I remember one of them – a feisty, spunky lady! When I helped to lead the Children’s Ministry, she planted herself by the boys bathroom to make sure their hands were cleaned and they knew they were loved. As she helped me, she would tell me her story and how God used her brokenness for good. Today, she sees her Savior with her own eyes and I miss her.

I remember meeting the woman with whom I share a name. She looked at me and at her son and knew. With a twinkle in her blue eyes, she made sure certain apple dishes went home with me – for our house one day. This woman didn’t know me but had prayed for me. Over the last 15 years, she has since taught me many things not the least of which – how to make an excellent pie crust.

I remember meeting a quiet thoughtful dark-haired woman. She had her first baby and I had my last with weeks of each other. I had no idea she’d been watching my journey of motherhood until she asked a few questions one day. Her spiritual depth and decisions to do the hard things encourage and challenge me – and humble me as she asks how I handled situations with my children. I love our conversations because I rarely feel as though I’m passing along great and glorious revelations but bits and pieces from a broken journey.

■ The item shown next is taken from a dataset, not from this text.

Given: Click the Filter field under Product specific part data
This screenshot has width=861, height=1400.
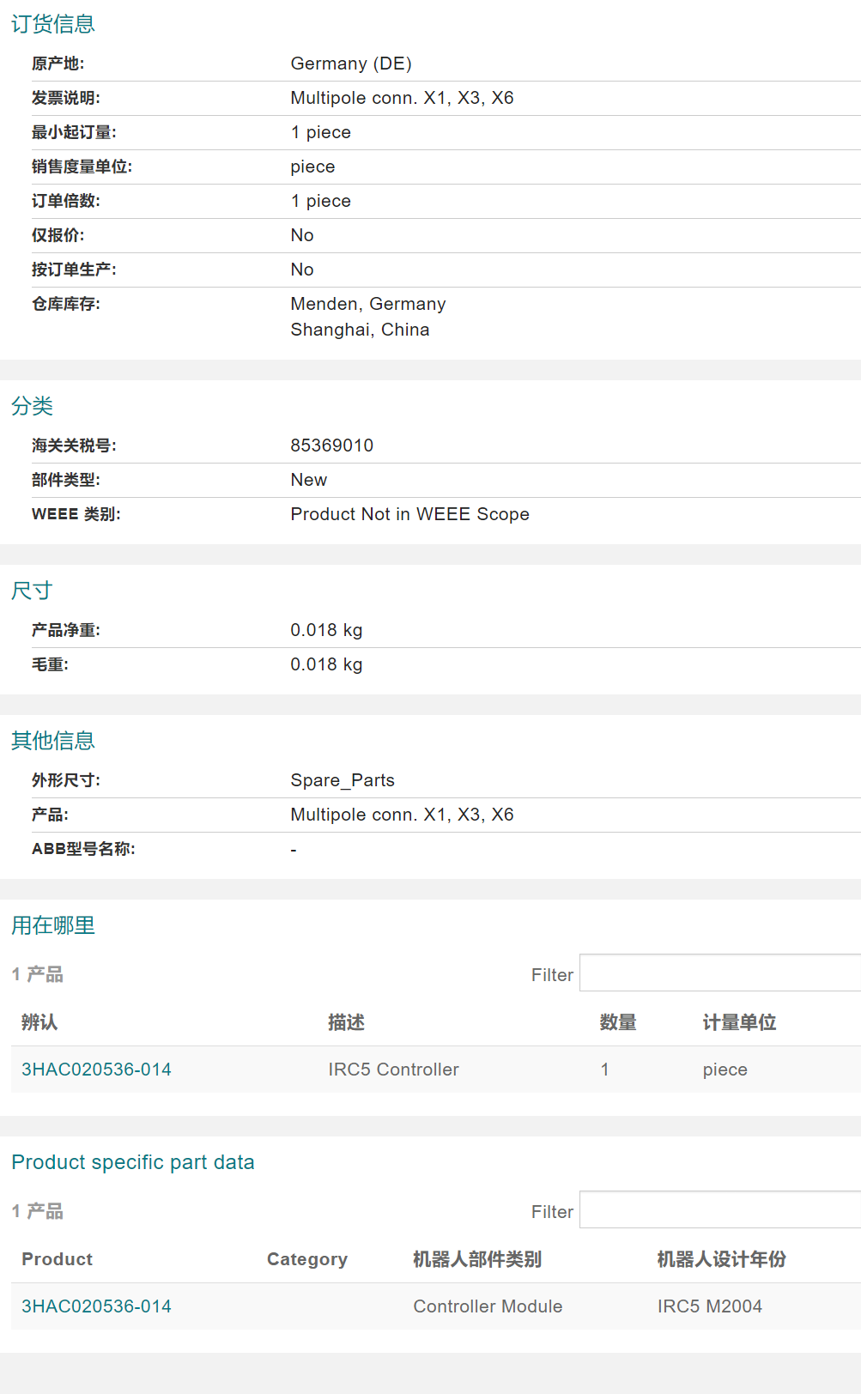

I remember meeting her a few Sundays into our new church. Her perfect hair, 3-inch heels and effervescent energy had me concluding her life was – well, perfect – including her family.  But it very much wasn’t. One day she unmasked and I came to understand that greener grass is sometimes spray-painted. She let me walk with her through her darkest moments and I learned to how to fight for a marriage.

It wasn’t long ago that I met her. She was a new face sitting around a table with other people who called themselves writers. I was drawn to her quiet thoughts. She was trying a new idea and writing a novel while I was just trying to figure out how to be a writer. Something about learning new things brings people together and levels the playing field.

I remember her smile, deep voice and pure white hair. In BSF, she shared her struggle with breast cancer, walking the road of an Alzheimer’s widow, and learning what it means to follow Christ in every season. She was there the day I suddenly found out I needed a follow-up mammogram, and she was there the day I needed a biopsy. Others watching her give me hugs asked if she was my grandma. I laughed and said I wish. She said she’s always open for another granddaughter and calls me Ruthie.

These women all have stories and names and are so precious to me, but the one thing they all have in common is that God has used them to shape me. If you asked them about discipling me, they probably would deny it, but the fact remains – I’m different because of what God has done through them.

Discipleship isn’t always a stiff formal idea. Most often, it is simply life on life. Watching others on the journey ahead of you live and love God. Those are the ones you keep your eyes on and ask questions as you live and love God with them.

Remember those who modeled for you.

Think about who is looking at yours – it’s most often, not who you think.